GIVEN INSTRUCTION 1:
Summarize the article on AOA's single album "Angels' Story" in two sentences.
GIVEN INSTRUCTION 2:
Write the next part of the article on AOA's single album "Angels' Story," starting after its final sentence.

## START PASSAGE TO READ

Angels' Story is the debut single album and first physical single by South Korean girl group AOA. It was released on July 30, 2012 through FNC Entertainment.

Release
The album consists of 3 songs, the title track "Elvis", "Love is Only You" composed by CN Blue's Jung Yong-hwa, and a ballad called "Temptation". A band version of "Elvis" is also included on the album.

The single was released on music stores and digital music sites on July 30, 2012. The official music video was unveiled on the same day.

The music video of the band version of "Elvis", was released on August 20, 2012. The track is also included on "Angels' Story", their first album single.

Promotions

AOA had a successful showcase at AX Korea last July 30, 2012 following the release of the "Elvis" MV and their album "Angels' Story".

The group did a flash mob event on August 7, 2012 along with their fans on different places in South Korea. The video is called "AOA with 50 Angels". The fans that danced with them wore wings and an AOA T-shirt.

## END PASSAGE TO READ
## START STORED ROWS

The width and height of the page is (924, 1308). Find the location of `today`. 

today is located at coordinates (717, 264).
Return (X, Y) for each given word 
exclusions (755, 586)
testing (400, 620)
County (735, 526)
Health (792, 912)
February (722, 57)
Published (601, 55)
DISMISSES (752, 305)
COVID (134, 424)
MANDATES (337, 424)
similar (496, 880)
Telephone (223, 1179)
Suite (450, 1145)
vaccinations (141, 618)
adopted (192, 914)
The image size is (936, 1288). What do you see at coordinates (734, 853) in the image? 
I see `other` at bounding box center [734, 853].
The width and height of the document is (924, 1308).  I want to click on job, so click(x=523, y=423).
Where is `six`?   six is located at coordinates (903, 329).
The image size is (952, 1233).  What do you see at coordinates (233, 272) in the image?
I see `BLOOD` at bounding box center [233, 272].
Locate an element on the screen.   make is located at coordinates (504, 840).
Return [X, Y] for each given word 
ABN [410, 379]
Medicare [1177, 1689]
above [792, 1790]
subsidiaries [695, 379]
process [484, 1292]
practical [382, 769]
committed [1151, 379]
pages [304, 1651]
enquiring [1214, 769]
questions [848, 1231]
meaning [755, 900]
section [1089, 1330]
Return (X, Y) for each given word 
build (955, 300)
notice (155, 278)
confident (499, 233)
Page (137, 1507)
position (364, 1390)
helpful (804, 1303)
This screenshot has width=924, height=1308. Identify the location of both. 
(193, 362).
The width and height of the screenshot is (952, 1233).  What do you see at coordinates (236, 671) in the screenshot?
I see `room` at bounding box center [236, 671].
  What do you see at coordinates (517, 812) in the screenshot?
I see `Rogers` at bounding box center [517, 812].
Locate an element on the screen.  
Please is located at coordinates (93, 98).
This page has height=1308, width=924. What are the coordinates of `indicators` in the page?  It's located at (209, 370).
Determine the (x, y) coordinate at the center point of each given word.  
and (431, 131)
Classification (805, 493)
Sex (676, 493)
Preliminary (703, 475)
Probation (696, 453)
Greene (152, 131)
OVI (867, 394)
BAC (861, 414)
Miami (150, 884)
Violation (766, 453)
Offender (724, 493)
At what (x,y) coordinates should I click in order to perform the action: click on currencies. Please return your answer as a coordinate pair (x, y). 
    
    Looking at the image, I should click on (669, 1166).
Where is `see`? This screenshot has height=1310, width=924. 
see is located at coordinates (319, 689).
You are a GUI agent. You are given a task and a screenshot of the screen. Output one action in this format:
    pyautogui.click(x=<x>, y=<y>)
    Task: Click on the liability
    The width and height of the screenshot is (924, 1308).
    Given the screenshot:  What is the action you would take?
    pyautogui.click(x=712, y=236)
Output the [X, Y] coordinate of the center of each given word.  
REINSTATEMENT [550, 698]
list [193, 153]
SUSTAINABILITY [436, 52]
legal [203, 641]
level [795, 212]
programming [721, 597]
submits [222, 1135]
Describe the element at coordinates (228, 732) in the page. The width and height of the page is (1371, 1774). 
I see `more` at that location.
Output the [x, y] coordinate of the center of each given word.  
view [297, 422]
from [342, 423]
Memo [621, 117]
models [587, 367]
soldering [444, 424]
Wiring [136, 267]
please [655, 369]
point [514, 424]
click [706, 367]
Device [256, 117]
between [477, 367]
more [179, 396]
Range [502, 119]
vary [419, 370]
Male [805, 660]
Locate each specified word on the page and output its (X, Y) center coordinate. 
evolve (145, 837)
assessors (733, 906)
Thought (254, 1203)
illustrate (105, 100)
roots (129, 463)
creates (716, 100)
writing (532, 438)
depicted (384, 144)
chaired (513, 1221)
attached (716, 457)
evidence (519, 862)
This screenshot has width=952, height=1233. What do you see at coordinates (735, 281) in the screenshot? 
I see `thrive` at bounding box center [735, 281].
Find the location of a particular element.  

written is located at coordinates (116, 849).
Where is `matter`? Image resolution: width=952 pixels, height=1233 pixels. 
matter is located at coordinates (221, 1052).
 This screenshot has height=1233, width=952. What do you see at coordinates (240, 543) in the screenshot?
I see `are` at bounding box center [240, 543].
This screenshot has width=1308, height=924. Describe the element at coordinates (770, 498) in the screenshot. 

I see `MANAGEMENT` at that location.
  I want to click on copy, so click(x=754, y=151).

## END STORED ROWS

RESPONSE 1:
"Angels' Story," the debut single album by South Korean girl group AOA, was released through FNC Entertainment on July 30, 2012, and contains the title track "Elvis," "Love is Only You," the ballad "Temptation," and a band version of "Elvis." The group promoted it with a showcase at AX Korea on the release day and with a flash mob alongside fans in different places in South Korea on August 7, 2012.

RESPONSE 2:
The group made their debut on August 9, 2012 at M Countdown. They combined the album version of "Elvis" with the band version, Music Bank on August 10, 2012, and on Show! Music Core on August 11, 2012. They also appeared on the radio show ShimShim Tapa Radio and Boom's Youngstreet. The promotions for "Elvis" ended after 5 weeks and AOA performed their last stages during the 2nd week of September 2012.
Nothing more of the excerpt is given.